Earlier this year, at the first TED conference in India, Hans Rosling predicted the year and month that India and China will overtake the West and return Asia to world dominance. He began in classic storytelling mode with a personal anecdote.
“Once upon a time, at the age of 24” Rosling said, “I was a student at St. John’s Medical College in Bangalore. I was a guest student during one month of a public health course. And that changed my mindset forever.”
What followed involved colored dots flying around a projected screen while he covered 150 years of history. Rosling has been using Gapminder World graphics to provide information about health and income around the world since 2006, but if you expect it to sound anything like a History 101 lecture, you’d be wrong.
The statistics work independently to create the spine of the story. Rosling breathlessly reveals the context via his talk. The two together form a complete narrative. The audience—admittedly one very open to Rosling’s argument—cheers him on in a presentation that gathers energy and roars through more than a century of information.
In an interview posted in September, he notes that what’s surprising about what he’s doing is not really anything new about the data itself, “it’s what we can do with animation, with trends, the change over time.”
What can journalists learn from Rosling’s use of graphics for storytelling? How to make numbers come to life. In Rosling’s TED talk, the crowd responded audibly as a moving dot representing China’s longevity and income dropped dramatically during the Great Leap Forward.
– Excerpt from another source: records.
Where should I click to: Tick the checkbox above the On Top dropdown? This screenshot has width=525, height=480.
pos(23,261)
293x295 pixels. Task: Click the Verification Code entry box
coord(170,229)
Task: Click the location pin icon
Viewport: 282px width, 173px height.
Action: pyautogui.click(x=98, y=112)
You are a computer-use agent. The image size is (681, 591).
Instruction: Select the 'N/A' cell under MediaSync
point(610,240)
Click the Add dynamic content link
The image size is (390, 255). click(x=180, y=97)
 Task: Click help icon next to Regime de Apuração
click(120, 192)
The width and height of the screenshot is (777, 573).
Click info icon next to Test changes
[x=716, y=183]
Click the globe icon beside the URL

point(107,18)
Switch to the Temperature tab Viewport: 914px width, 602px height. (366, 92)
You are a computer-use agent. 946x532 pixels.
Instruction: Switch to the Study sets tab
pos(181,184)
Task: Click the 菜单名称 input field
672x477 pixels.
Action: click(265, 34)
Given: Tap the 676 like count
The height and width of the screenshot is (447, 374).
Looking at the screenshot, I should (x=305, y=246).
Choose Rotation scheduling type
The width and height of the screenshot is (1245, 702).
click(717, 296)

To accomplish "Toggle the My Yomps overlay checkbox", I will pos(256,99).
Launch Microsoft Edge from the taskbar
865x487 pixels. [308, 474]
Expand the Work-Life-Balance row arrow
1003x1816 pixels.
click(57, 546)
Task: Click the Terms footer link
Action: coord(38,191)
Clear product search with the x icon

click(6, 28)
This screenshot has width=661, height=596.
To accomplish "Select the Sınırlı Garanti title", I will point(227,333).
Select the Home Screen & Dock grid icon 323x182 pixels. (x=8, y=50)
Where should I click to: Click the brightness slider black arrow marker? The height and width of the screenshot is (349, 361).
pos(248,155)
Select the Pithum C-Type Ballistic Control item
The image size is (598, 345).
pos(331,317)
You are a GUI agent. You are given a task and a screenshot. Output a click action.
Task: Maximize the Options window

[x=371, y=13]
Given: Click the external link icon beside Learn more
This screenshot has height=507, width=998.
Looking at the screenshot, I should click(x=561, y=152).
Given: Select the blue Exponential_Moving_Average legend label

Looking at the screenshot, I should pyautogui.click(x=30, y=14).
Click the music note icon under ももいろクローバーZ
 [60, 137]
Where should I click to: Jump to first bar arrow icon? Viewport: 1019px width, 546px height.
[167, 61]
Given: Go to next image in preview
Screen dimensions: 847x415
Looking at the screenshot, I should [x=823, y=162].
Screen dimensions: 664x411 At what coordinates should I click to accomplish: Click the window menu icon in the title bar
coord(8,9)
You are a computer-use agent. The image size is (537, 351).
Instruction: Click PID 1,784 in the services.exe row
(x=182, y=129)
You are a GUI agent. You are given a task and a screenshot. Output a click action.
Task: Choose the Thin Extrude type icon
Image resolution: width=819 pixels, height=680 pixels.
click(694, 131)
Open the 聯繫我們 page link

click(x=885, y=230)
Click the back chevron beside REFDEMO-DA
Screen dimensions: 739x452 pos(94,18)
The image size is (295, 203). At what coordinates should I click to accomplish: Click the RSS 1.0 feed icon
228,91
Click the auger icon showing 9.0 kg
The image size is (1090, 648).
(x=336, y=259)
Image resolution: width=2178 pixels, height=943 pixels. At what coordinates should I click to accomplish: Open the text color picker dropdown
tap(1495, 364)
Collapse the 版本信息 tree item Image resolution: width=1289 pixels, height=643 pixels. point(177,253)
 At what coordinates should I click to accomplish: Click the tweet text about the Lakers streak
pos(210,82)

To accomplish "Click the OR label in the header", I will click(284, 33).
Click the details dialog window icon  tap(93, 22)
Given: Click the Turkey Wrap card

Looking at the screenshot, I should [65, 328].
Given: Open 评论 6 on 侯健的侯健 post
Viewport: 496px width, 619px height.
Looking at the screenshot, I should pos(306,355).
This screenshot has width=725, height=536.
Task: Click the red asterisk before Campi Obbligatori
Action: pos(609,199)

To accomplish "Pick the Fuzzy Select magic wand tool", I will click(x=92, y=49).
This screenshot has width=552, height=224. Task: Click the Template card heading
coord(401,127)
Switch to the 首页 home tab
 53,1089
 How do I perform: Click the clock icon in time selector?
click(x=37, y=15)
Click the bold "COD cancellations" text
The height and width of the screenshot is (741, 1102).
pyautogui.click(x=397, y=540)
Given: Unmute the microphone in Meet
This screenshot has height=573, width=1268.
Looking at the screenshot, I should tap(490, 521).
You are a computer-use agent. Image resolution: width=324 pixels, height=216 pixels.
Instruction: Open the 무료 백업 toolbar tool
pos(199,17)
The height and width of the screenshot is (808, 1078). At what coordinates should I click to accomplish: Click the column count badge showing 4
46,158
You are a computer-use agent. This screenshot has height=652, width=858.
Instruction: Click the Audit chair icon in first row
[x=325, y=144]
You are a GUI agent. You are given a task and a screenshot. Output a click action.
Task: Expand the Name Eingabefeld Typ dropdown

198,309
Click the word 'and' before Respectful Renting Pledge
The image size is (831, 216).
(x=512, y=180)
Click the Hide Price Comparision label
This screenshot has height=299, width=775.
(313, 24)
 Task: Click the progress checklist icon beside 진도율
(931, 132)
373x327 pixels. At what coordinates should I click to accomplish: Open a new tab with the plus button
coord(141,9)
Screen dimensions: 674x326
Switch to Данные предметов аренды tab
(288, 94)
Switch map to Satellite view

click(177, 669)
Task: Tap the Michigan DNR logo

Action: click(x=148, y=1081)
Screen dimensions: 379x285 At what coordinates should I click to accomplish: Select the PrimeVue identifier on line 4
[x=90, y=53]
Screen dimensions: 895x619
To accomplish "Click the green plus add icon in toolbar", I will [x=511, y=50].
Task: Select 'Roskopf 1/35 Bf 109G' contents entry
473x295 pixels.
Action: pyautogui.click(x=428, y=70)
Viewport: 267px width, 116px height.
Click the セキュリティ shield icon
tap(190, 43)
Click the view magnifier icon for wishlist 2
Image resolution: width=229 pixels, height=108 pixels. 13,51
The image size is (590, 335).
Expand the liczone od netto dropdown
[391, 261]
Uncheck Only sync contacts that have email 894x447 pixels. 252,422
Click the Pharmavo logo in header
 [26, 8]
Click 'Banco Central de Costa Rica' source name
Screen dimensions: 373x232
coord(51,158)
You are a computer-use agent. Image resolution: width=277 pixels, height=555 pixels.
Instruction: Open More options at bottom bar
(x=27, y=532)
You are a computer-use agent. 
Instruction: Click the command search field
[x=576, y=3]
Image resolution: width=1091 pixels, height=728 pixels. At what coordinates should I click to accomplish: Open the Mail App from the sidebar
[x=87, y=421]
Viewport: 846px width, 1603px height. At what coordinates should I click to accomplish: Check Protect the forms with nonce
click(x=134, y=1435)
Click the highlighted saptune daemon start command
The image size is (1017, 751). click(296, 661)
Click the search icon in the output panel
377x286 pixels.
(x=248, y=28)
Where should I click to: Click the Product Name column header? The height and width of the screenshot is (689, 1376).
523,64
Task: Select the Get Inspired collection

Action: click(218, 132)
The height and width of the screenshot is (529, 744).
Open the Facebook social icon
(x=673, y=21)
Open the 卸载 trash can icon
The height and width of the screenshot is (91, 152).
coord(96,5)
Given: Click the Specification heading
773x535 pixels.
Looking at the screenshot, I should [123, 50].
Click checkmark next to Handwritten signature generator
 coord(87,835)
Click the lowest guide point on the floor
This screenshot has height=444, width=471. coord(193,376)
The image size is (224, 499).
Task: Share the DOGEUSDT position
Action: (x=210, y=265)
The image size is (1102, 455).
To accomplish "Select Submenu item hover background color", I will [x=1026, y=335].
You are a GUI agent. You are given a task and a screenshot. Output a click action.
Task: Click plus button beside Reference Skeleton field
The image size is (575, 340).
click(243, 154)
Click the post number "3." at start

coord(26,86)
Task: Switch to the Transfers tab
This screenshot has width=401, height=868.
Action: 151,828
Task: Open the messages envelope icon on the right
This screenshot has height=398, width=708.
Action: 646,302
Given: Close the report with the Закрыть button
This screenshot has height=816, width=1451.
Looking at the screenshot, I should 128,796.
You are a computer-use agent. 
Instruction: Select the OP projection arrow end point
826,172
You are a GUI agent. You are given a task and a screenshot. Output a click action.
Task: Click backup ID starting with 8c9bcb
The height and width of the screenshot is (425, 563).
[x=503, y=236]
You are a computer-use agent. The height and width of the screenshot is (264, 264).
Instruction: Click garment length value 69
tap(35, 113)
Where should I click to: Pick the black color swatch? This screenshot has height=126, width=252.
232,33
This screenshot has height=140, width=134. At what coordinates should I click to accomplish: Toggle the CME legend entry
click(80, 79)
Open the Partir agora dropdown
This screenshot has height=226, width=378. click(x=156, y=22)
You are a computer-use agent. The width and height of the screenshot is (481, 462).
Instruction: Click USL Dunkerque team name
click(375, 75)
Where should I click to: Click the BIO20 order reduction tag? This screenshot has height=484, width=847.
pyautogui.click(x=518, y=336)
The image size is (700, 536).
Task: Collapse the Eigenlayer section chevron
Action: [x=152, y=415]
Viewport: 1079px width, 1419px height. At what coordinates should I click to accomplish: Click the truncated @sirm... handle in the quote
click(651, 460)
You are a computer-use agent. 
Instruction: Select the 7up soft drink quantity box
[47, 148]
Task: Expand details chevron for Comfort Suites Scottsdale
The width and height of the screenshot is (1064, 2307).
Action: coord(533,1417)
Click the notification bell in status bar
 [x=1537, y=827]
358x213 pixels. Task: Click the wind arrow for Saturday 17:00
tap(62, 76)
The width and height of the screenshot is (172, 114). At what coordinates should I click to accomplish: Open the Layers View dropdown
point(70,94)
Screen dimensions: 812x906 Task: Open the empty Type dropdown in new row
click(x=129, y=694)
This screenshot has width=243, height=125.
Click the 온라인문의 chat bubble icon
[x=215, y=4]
Viewers get complex statistical narratives rendered comprehensible and entertaining via a deceptively simple audio track. Rather than individual human subjects, Rosling’s stories take whole nations for their characters.
Any newsroom could do the same. The software and data are freely available to the public. Last fall, Storyboard contributing editor MacGregor Campbell worked with colleagues Peter Aldhous and Jim Giles to use Gapminder graphics in a story on U.S. health care for New Scientist.
Some newspapers, especially The New York Times, are already using large datasets to tell interactive stories that let users control what they see (such as this intriguing breakdown of how people spend their time). Trailblazers like the Times and Rosling show how moving data points can link storytelling’s past to its future.